NUOVA ZELANDA – Il bello della democrazia è anche il vastissimo numero di settori a cui può essere estesa: votiamo per politica e cambiamo governo, votiamo per spettacolo e decidiamo quali artisti promuovere, votiamo per cultura tra i libri migliori per stabilire chi sa scrivere. In Nuova Zelanda si vota perfino per cambiare bandiera.
Si chiama Kyle Lockwood ed è, con oltre 500mila voti ricevuti, il designer più apprezzato tra quelli chiamati a realizzare il nuovo volto della Nuova Zelanda: il suo progetto prevede una felce argentata su sfondo blu, nero e bianco decorato con quattro stelle rosse. In pochi tratti, stilizzata un’intera Nazione: i colori ricordano quelli storici dell’attuale bandiera (che riporta l’Union Jack del Regno Unito, ndr), la felce, invece, è una delle piante più comuni del sottobosco locale, ma anche simbolo degli All Blacks, squadra nazionale di rugby, quest’anno anche campione del mondo. Promotore principale della “caccia allo stemma” il Primo Ministro John Key, che aveva annunciato la riforma già nel 2014 anche come atto simbolico nei confronti del Regno Unito, fin troppo presente nelle vicende interne del Paese.

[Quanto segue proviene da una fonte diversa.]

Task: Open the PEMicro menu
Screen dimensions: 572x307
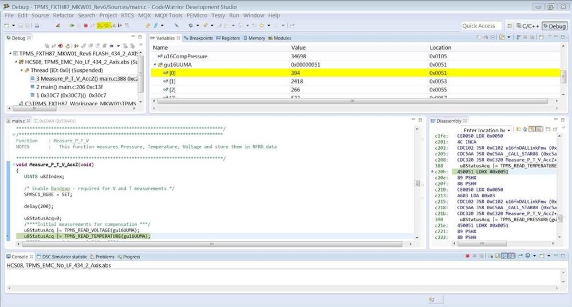Action: pos(197,15)
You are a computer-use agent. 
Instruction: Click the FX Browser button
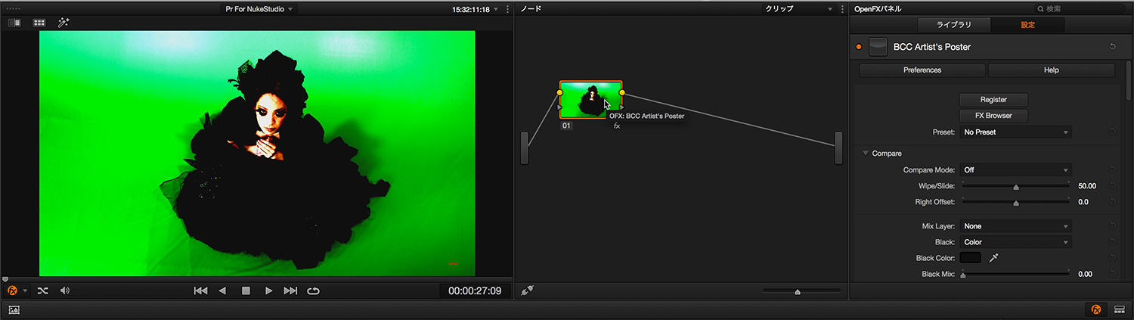(993, 116)
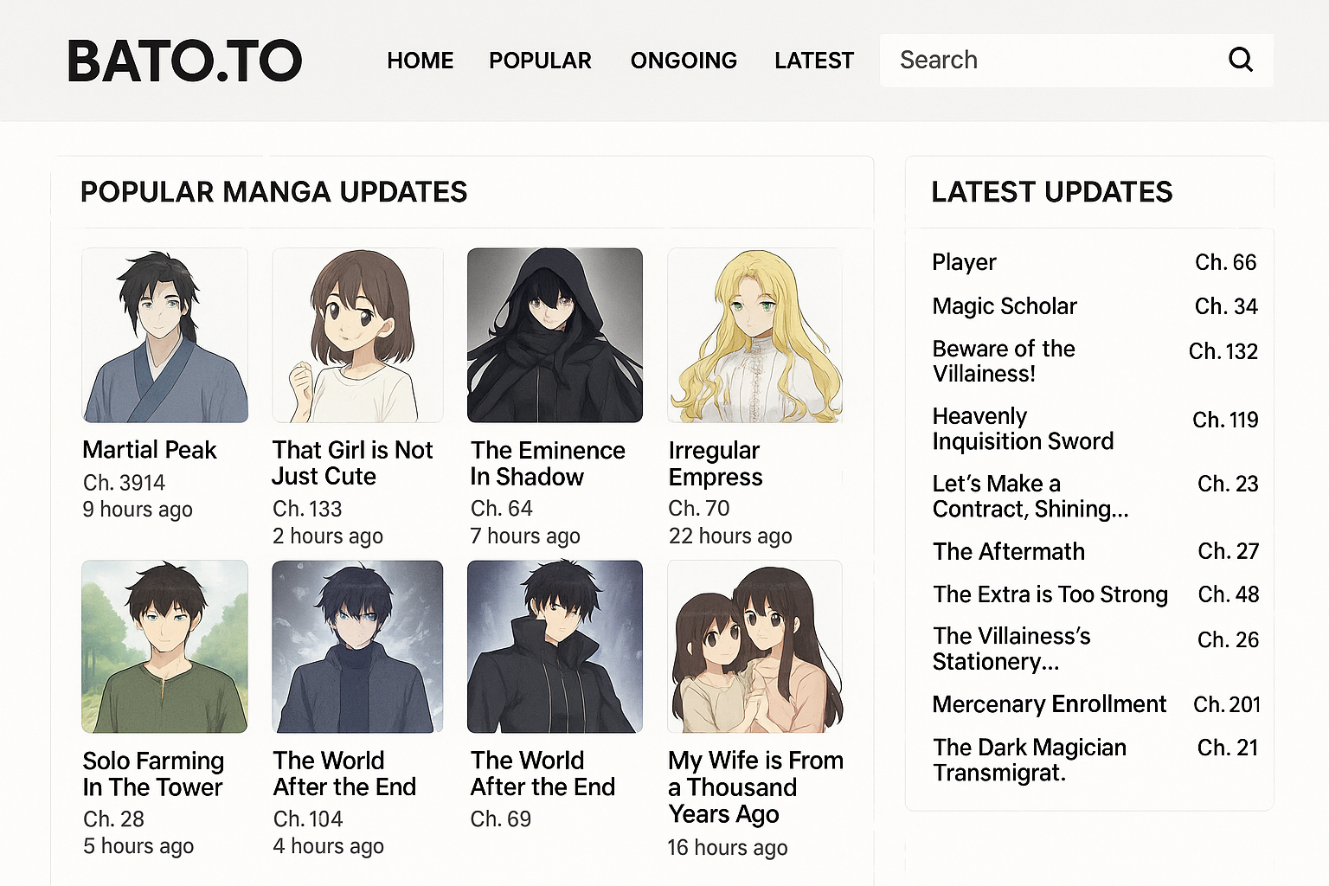Viewport: 1329px width, 886px height.
Task: Open the Irregular Empress cover image
Action: pos(754,336)
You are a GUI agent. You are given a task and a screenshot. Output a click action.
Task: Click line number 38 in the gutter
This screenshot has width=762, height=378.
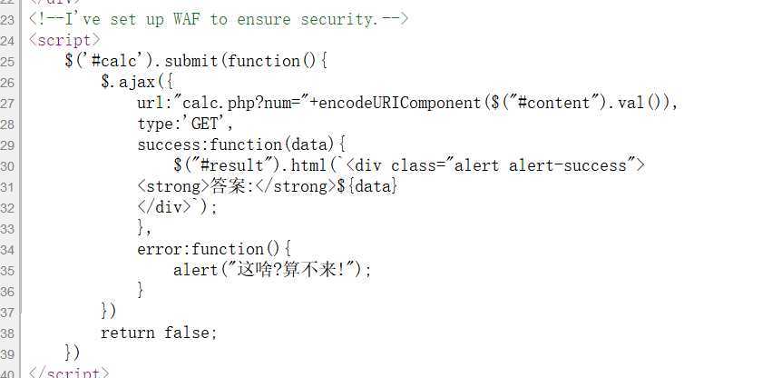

Niente, comunque, è ancora certo. Solo a marzo, con un referendum, i neozelandesi saranno chiamati a decidere se accettare la nuova bandiera oppure mantenere ancora in vigore quella di oggi. Tornare all’originale resta, comunque, la preoccupazione principale degli organizzatori dell’iniziativa, dopo tutto il lavoro svolto e gli anni di polemiche per la somiglianza con la bandiera australiana. Ma il bello della democrazia è anche la sua contraddittorietà.